Last edited: February 14, 2005


Sodomy Repeal May Have Led to Ohio’s Importuning Law

A Hasty Amendment to a Massive 1972 Law Reform is Now the Focus of an Ohio Supreme Court Case

Gay People’s Chronicle, February 22, 2002
P.O. Box 5426, Cleveland, Ohio 44101
Fax 216-631-1052
Email chronicle@chronohio.com

By Eric Resnick

The most anti-gay law in Ohio, now being reviewed by the state’s highest court, might owe its birth to the repeal of a sodomy law 30 years ago.

The importuning law makes it a crime to ask someone for gay or lesbian sex if it would offend them. It is unique to Ohio, and its origin is linked to a major event in Ohio’s legislative history.

House Bill 511, passed in December 1972, completely overhauled Ohio’s criminal codes. The first real change to Ohio’s criminal law since 1840, it is the largest bill ever passed by the state. Lawmakers worked on the bill for nearly seven years.

Part of H.B. 511 was the repeal of Ohio’s sodomy law criminalizing homosexual acts between consenting adults. With that, Ohio became one of the earliest states to decriminalize homosexuality, but behind-the-scenes maneuvering and the political climate may have left us with the importuning law.

The anti-gay section of the importuning law, which is section 2907.07 of the Ohio Revised Code, is only one of its three parts. The other two deal with sexual solicitation of children by adults. These are also covered by other sexual offenses created by H.B. 511. Thus, the section prohibiting same-sex inquiries is the only uniquely operational part, and the part that is now under constitutional scrutiny by the Ohio Supreme Court.

The statute has been used extensively by police in sting operations where gay men are arrested after asking undercover officers if they are interested in sex.

Courts reviewing the law have asked why the legislature criminalized homosexual solicitation at the same time it decriminalized homosexual conduct. The answer is cloudy.

Model code had sodomy repeal

In May 1966, the Legislative Services Commission, the agency that provides legal assistance to the legislature, convened a technical committee to review a model penal code drafted by the American Law Institute, and being considered in nearly every other state. The committee included legal scholars, law enforcement officials, and select members of the House and Senate Judiciary committees.

The model code recommended the decriminalization of homosexual acts, based on the 1957 British Wolfenden Report, which said that "it is not the function of the law to intervene in the private lives of citizens . . ." making it explicit, for the first time, that morality and immorality are not the law’s business.

Members of the technical committee agreed with this. Alan Norris, then a Columbus Republican representative, now a federal judge, served on the technical committee and is credited with selling its recommendations to the House. He saw to it that the old sodomy law was repealed by H.B. 511, along with dozens of other archaic provisions.
◇ ◇ ◇ ◇ ◇ ◇ ◇
Continue the article above on the origins of Ohio's importuning law, picking up after its last sentence about the sodomy law's repeal.

Supplied material:
◇ ◇ ◇ ◇ ◇ ◇ ◇
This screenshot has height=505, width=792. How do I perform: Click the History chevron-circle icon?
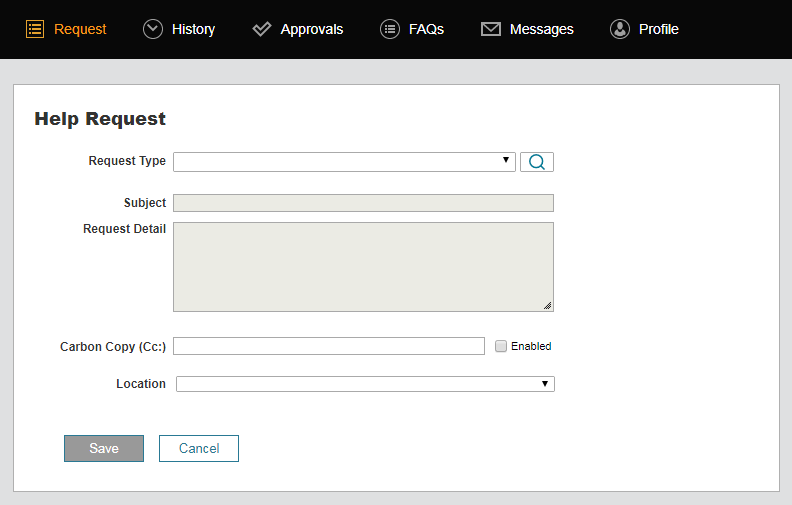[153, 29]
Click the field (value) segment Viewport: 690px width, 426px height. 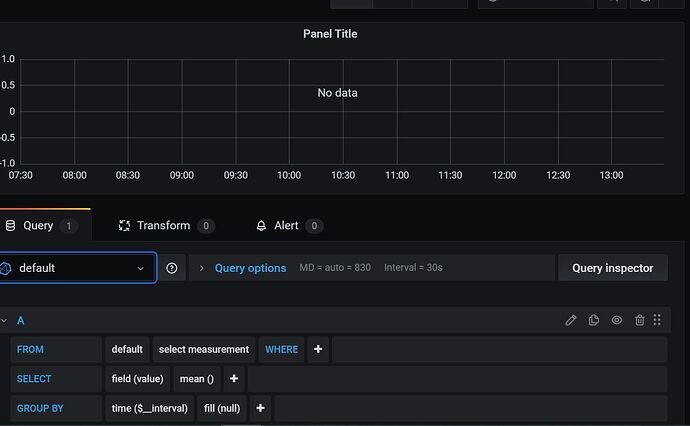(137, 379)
◇ ◇ ◇ ◇ ◇ ◇ ◇
Answer below:
Benson Wolman, then executive director of the American Civil Liberties Union of Ohio, said he discouraged members of the Columbus Gay Activist Alliance from staging a demonstration in support of the sodomy repeal after the final version passed the House, but prior to Senate consideration.

"It was done very quietly," said Wolman. "If it had been raised to broad view in the legislature, it would have only required one member to propose an amendment [putting it back] that the others could not have refused to vote for."

A newcomer’s amendment

In fact, Joseph Tulley, a Republican from Willoughby who was also the vice chair of the House Judiciary Committee, attempted to do just that with a floor amendment on March 21, 1972. The amendment, which was not included in the final bill, made it a crime for persons to "have anal intercourse or engage in fellatio or cunnilingus with another."

According to then Parma Republican Rep. Donna Pope, lawmakers burst into laughter when, after reading the amendment, Tulley turned and said, "I don’t even know what fellatio and cunnilingus are."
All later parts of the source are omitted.